La profundidad del tiempo

            –Fomo, ¿no temes al olvido, no echas de menos el tiempo?

            –No necesitas lo que nunca has tenido, mira este cielo, ahí arriba, ¿lo echas de menos en tu tierra?

–¿Y cómo escapáis aquí del pasado, del paso invisible del presente?, ¿cómo soportar tanto silencio, distinguir el día de la noche, la vida de los ausentes?

–Sube con tu mujer al bosque más alto, donde el camino junto al rio se estrecha y se convierte en sendero te encontrarás un prado alto, crúzalo y trepa por el roquedo en la umbría, entrarás en el bosque de hayedos plateados, busca siempre la oscuridad, no hay señales, no mires para atrás. Sabrás que has llegado porque de repente todo se detiene, hace frío y se escucha el silencio. No se ve el cielo porque luchan en lo alto los robles y las hayas antiguas.

Mientras ella se entretenía cogiendo hojas caídas y tomando fotos con su cámara nueva yo me senté en una pequeña vaguada, apoyé la espalda en un tronco y cerré los ojos. Sin duda ese era el corazón de la Soledad más remota. Donde no llegaban las águilas. Pareció durar una eternidad porque el tiempo no pasaba, ni se oía. Entonces recordé lo que estaba grabado en una madera a las afueras de la aldea.

“Cuando a la mañana la neblina toma el bosque, este se va cubriendo de olvido, lenta e imperceptible se eleva el silencio que dormía en sus laderas. Y cuando se disipa a la tarde, todo el valle parece flotar y queda impregnado por la memoria”.

Últimas mañanas

            –La última mañana no la vamos a ver.

       –No hay últimas mañanas si no huyes del tiempo, si vives en la soledad buscada y no la encontrada por sorpresa.

Eso fue lo último que recuerdo, lo que creo que dijo cuando ya subía la ventanilla del coche, esa madrugada helada de mediados de agosto en la que al coche le costó arrancar. Las dos viejas seguían petrificadas en su galería, como si no hubiera pasado el tiempo. Idoia nos observaba con aire ausente desde el interior del colmado, con las manos resguardadas en el delantal.

Conducía mi mujer. Durante cientos de kilómetros solo oímos la rodadura del coche por la llanura. Este mundo es tan extraño que parece oscurecer solamente para que podamos soñar, que la luna grande se pasea por el cielo para hacernos sentir pequeños, y que los bosques hablan solo cuando te sientas en la profundidad de su silencio. Que los panaderos abren las puertas del cielo y reparten los recuerdos que cada cual encarga, en Soledad.
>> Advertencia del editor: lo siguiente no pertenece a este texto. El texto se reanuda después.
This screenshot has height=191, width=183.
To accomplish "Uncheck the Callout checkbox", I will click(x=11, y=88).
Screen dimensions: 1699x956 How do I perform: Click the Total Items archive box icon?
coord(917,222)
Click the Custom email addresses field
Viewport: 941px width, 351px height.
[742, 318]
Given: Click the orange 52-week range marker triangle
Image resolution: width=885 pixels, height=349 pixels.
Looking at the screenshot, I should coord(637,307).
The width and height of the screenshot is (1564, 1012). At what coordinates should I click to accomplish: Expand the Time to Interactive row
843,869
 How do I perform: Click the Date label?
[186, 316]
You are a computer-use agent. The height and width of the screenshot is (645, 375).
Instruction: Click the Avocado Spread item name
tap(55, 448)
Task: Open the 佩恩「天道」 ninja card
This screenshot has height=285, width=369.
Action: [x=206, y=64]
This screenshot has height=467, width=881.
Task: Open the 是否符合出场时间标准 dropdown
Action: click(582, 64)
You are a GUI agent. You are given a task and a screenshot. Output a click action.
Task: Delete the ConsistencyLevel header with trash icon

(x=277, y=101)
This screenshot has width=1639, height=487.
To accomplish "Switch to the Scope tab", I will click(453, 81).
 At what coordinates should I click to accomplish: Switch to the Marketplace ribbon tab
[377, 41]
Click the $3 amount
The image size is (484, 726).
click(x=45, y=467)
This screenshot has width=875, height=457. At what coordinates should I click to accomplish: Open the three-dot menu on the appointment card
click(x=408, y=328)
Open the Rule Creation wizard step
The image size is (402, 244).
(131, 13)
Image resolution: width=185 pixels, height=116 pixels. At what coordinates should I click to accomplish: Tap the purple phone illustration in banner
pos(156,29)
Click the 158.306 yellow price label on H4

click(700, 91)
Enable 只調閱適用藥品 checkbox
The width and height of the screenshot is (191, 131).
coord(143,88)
José María Sánchez Alfonso. Noviembre de 2014

2 comentarios:

Javier Lima dijo...

¡Excelente y evocador texto literario! Ya quiero leer la siguiente entrega por favor. ¡Enhorabuena Jose María!

Jose Maria dijo...

Muchas gracias Javi por la efusividad, no es un texto para todo el mundo porque es muy reflexivo y personal, por eso aprecio mucho que alguien pueda disfrutarlo. Un abrazo.